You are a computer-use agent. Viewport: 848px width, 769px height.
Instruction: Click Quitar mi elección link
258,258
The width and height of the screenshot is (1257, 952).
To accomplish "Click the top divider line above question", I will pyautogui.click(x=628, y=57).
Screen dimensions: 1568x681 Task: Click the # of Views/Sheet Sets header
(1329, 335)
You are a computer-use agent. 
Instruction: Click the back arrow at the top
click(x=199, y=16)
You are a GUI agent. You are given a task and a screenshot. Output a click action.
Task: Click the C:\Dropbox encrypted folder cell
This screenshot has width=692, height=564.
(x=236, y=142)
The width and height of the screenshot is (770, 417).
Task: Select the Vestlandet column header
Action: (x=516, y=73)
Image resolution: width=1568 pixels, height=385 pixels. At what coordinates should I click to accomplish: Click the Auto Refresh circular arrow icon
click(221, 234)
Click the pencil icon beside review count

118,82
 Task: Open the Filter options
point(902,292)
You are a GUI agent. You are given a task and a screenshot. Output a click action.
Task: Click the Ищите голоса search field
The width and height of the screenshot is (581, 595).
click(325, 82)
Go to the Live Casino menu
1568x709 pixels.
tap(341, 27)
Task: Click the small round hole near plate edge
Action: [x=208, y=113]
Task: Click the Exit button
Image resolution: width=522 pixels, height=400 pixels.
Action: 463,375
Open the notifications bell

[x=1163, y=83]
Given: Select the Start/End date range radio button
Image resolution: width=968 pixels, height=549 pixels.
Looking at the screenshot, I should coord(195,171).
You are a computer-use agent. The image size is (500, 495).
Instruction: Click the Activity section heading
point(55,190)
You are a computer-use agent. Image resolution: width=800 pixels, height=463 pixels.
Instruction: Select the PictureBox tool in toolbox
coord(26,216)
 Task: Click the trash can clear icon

▬▬▬▬▬▬

Problem details ▸
What's needed is an exact copy of every entry.

Reply to the exercise ▸
You are a computer-use agent. Viewport: 848px width, 769px height.
Instruction: Click Quitar mi elección link
258,258
The width and height of the screenshot is (1257, 952).
To accomplish "Click the top divider line above question", I will pyautogui.click(x=628, y=57).
Screen dimensions: 1568x681 Task: Click the # of Views/Sheet Sets header
(1329, 335)
You are a computer-use agent. 
Instruction: Click the back arrow at the top
click(x=199, y=16)
You are a GUI agent. You are given a task and a screenshot. Output a click action.
Task: Click the C:\Dropbox encrypted folder cell
This screenshot has width=692, height=564.
(x=236, y=142)
The width and height of the screenshot is (770, 417).
Task: Select the Vestlandet column header
Action: (x=516, y=73)
Image resolution: width=1568 pixels, height=385 pixels. At what coordinates should I click to accomplish: Click the Auto Refresh circular arrow icon
click(221, 234)
Click the pencil icon beside review count

118,82
 Task: Open the Filter options
point(902,292)
You are a GUI agent. You are given a task and a screenshot. Output a click action.
Task: Click the Ищите голоса search field
The width and height of the screenshot is (581, 595).
click(325, 82)
Go to the Live Casino menu
1568x709 pixels.
tap(341, 27)
Task: Click the small round hole near plate edge
Action: [x=208, y=113]
Task: Click the Exit button
Image resolution: width=522 pixels, height=400 pixels.
Action: 463,375
Open the notifications bell

[x=1163, y=83]
Given: Select the Start/End date range radio button
Image resolution: width=968 pixels, height=549 pixels.
Looking at the screenshot, I should coord(195,171).
You are a computer-use agent. The image size is (500, 495).
Instruction: Click the Activity section heading
point(55,190)
You are a computer-use agent. Image resolution: width=800 pixels, height=463 pixels.
Instruction: Select the PictureBox tool in toolbox
coord(26,216)
 Task: Click the trash can clear icon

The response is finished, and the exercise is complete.